- **Recorded information**
***

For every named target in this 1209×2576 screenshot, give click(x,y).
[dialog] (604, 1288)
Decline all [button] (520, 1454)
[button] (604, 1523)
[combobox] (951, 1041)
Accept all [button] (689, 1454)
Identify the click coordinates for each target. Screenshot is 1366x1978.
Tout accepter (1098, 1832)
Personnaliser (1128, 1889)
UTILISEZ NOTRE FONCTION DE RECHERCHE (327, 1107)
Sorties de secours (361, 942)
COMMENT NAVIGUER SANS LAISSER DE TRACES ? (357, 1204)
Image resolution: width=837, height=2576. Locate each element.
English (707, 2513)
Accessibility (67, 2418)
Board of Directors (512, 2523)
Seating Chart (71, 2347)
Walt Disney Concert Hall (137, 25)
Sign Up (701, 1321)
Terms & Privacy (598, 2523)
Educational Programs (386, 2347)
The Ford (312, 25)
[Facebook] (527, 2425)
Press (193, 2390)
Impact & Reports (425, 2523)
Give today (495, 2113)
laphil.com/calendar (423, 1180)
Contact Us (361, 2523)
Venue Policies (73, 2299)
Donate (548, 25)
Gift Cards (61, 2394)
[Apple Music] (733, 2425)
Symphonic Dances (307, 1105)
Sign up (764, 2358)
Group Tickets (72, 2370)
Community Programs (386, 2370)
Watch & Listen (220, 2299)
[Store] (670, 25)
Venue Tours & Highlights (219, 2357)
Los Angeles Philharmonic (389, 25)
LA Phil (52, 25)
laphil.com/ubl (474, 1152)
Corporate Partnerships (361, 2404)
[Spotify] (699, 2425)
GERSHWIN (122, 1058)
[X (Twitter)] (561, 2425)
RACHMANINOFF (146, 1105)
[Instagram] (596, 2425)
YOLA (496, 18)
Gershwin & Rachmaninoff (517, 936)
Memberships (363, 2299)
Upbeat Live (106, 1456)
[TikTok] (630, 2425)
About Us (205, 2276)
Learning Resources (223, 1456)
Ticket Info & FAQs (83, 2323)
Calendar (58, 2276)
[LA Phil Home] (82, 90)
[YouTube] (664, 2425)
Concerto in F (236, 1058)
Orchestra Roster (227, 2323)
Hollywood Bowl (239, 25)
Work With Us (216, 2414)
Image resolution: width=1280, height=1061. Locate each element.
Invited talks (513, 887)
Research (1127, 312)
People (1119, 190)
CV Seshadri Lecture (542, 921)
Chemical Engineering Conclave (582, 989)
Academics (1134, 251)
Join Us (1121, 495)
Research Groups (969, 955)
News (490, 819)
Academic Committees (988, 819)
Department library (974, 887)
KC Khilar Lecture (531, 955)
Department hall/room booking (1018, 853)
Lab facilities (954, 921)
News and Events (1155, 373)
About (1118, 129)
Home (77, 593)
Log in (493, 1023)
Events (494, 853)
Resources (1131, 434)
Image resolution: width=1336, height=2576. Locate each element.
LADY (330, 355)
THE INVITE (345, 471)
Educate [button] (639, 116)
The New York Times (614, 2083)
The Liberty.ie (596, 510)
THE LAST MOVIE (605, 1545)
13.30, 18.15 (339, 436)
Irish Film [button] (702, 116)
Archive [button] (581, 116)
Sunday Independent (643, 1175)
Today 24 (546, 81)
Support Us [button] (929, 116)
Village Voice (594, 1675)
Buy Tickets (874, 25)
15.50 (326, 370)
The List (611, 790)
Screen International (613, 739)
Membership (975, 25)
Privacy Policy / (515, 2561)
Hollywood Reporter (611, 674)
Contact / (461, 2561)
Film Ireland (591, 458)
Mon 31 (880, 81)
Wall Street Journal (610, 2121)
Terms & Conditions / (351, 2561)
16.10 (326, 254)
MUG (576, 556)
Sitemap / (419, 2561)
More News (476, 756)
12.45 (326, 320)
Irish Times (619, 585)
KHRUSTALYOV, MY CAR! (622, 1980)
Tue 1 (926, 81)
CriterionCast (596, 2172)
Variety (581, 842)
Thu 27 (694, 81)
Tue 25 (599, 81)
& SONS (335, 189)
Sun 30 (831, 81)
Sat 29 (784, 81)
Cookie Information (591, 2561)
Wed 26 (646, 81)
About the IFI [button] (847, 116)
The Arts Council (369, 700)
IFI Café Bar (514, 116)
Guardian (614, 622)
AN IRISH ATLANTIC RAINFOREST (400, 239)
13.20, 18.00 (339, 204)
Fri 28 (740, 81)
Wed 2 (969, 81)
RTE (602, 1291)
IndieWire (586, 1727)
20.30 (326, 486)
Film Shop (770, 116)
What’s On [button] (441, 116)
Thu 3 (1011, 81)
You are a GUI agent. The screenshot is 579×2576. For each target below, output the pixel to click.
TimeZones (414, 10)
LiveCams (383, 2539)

***

- **How to complete this task**
Lines before the one containing "Archive [button] (581, 116)" are to be left out; that line and every line after it through the end of the data should be copied exactly.

- **Output**
Archive [button] (581, 116)
Sunday Independent (643, 1175)
Today 24 (546, 81)
Support Us [button] (929, 116)
Village Voice (594, 1675)
Buy Tickets (874, 25)
15.50 (326, 370)
The List (611, 790)
Screen International (613, 739)
Membership (975, 25)
Privacy Policy / (515, 2561)
Hollywood Reporter (611, 674)
Contact / (461, 2561)
Film Ireland (591, 458)
Mon 31 (880, 81)
Wall Street Journal (610, 2121)
Terms & Conditions / (351, 2561)
16.10 (326, 254)
MUG (576, 556)
Sitemap / (419, 2561)
More News (476, 756)
12.45 (326, 320)
Irish Times (619, 585)
KHRUSTALYOV, MY CAR! (622, 1980)
Tue 1 (926, 81)
CriterionCast (596, 2172)
Variety (581, 842)
Thu 27 (694, 81)
Tue 25 (599, 81)
& SONS (335, 189)
Sun 30 (831, 81)
Sat 29 (784, 81)
Cookie Information (591, 2561)
Wed 26 (646, 81)
About the IFI [button] (847, 116)
The Arts Council (369, 700)
IFI Café Bar (514, 116)
Guardian (614, 622)
AN IRISH ATLANTIC RAINFOREST (400, 239)
13.20, 18.00 (339, 204)
Fri 28 (740, 81)
Wed 2 (969, 81)
RTE (602, 1291)
IndieWire (586, 1727)
20.30 (326, 486)
Film Shop (770, 116)
What’s On [button] (441, 116)
Thu 3 (1011, 81)
You are a GUI agent. The screenshot is 579×2576. For each target below, output the pixel to click.
TimeZones (414, 10)
LiveCams (383, 2539)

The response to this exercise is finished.